[Try it] Write out the entire renal ultrasound text word for word.

[Study text]
________
Renal US after Abdominal CT for Inpatient AKI

Plan: Hospital acquired acute kidney injury (AKI) is usually due to multiple causes (nephrotoxic medications, hypotension, etc), and renal obstruction is rarely the cause in patients without risk factors (pelvic mass, renal stone, and others). Evaluation of 100 inpatient renal US in our hospital performed for AKI revealed that 90% were negative for obstruction, and no patient had obstruction requiring an intervention. To safely reduce ordering of renal US for inpatients with AKI, we created an alert to fire when an abdominal US is ordered within 72 hours of an abdominal CT.

Do: Developed in collaboration with the nephrology department. Medicine and surgery faculty were informed by email and asked to disseminate the information to their faculty and house staff.

  • Inclusion criteria: adults inpatients with abdomen CT performed within 72 hours
  • Exclusion criteria for alert: pediatric, oncology and transplant patients
  • Allowable acknowledgement reasons to proceed with the order
    • radiologist recommended
    • evaluate gallbladder
    • evaluate vasculature as CT was noncontrast
    • transplant patient
    • paracentesis mark
    • relevant intervention since CT (nephrostomy tube…)
________
[Saved entries]
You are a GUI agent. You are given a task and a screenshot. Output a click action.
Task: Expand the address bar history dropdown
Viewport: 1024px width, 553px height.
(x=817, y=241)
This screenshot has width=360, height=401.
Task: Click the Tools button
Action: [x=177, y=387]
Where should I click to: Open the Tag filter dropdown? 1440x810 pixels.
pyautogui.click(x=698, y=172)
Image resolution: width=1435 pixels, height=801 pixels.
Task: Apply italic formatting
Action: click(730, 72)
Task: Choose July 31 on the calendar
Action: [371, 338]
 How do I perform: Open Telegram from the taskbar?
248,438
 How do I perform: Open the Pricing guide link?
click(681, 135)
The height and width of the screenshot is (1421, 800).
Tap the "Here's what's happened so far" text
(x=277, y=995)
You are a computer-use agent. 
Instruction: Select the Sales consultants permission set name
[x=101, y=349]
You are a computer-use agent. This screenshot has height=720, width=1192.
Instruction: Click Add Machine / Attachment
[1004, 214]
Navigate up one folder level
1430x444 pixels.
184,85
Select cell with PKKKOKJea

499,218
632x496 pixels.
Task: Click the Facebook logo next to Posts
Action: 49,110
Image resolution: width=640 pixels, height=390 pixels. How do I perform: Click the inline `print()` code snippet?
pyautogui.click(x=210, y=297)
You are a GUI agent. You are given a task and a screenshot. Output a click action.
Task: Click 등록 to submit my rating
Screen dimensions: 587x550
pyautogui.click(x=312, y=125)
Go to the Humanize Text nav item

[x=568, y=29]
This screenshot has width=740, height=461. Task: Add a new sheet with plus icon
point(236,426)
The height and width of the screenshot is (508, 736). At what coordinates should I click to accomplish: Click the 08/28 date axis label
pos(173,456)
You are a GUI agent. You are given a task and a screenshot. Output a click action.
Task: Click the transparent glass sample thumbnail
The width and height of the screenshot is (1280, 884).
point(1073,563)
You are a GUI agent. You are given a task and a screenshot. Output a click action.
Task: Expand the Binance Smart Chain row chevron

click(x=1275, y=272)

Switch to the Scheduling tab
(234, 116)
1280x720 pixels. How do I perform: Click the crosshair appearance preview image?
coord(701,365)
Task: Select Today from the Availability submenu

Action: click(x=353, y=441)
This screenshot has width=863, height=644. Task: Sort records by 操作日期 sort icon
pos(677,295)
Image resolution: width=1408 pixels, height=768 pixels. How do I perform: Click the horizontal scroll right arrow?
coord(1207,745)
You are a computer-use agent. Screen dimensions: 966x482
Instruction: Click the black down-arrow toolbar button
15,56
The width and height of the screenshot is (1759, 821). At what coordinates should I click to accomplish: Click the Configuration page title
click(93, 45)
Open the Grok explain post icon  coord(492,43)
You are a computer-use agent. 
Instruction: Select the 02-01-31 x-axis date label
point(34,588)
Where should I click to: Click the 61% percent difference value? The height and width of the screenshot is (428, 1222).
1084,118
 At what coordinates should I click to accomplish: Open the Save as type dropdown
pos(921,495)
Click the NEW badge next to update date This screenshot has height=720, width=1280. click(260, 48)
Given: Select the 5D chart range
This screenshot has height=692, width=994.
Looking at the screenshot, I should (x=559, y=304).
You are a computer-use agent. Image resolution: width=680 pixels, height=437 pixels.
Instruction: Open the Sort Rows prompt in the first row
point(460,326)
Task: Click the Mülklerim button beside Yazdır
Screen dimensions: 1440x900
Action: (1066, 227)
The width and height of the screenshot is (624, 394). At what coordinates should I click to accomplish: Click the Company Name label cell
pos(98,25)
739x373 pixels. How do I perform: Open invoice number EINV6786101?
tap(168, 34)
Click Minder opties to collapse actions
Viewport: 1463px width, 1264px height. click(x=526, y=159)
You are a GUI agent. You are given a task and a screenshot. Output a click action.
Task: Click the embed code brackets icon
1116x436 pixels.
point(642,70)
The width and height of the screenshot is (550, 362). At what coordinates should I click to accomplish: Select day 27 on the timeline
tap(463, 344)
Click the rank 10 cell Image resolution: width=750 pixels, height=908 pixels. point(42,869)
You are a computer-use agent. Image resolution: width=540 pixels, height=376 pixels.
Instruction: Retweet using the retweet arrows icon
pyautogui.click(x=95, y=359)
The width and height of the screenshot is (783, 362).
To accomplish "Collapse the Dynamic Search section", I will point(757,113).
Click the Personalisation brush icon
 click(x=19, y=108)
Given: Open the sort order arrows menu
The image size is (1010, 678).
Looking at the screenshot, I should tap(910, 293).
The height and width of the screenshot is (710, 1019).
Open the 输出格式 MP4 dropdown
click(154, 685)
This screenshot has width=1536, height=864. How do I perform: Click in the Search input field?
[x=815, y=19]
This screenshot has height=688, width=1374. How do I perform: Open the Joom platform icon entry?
________
[Reply]
Renal US after Abdominal CT for Inpatient AKI

Plan: Hospital acquired acute kidney injury (AKI) is usually due to multiple causes (nephrotoxic medications, hypotension, etc), and renal obstruction is rarely the cause in patients without risk factors (pelvic mass, renal stone, and others). Evaluation of 100 inpatient renal US in our hospital performed for AKI revealed that 90% were negative for obstruction, and no patient had obstruction requiring an intervention. To safely reduce ordering of renal US for inpatients with AKI, we created an alert to fire when an abdominal US is ordered within 72 hours of an abdominal CT.

Do: Developed in collaboration with the nephrology department. Medicine and surgery faculty were informed by email and asked to disseminate the information to their faculty and house staff.

  • Inclusion criteria: adults inpatients with abdomen CT performed within 72 hours
  • Exclusion criteria for alert: pediatric, oncology and transplant patients
  • Allowable acknowledgement reasons to proceed with the order
    • radiologist recommended
    • evaluate gallbladder
    • evaluate vasculature as CT was noncontrast
    • transplant patient
    • paracentesis mark
    • relevant intervention since CT (nephrostomy tube…)